++++ Input data

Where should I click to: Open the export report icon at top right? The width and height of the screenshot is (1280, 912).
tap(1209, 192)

++++++++
++++ Input data

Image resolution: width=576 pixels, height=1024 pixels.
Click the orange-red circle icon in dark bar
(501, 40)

++++++++

**Written request:**
Render everything from the line containing "Where should I" down to the line containing "tap(1209, 192)" as a numbered list, leaving out any blank lines.

**Result of this task:**
1. Where should I click to: Open the export report icon at top right? The width and height of the screenshot is (1280, 912).
2. tap(1209, 192)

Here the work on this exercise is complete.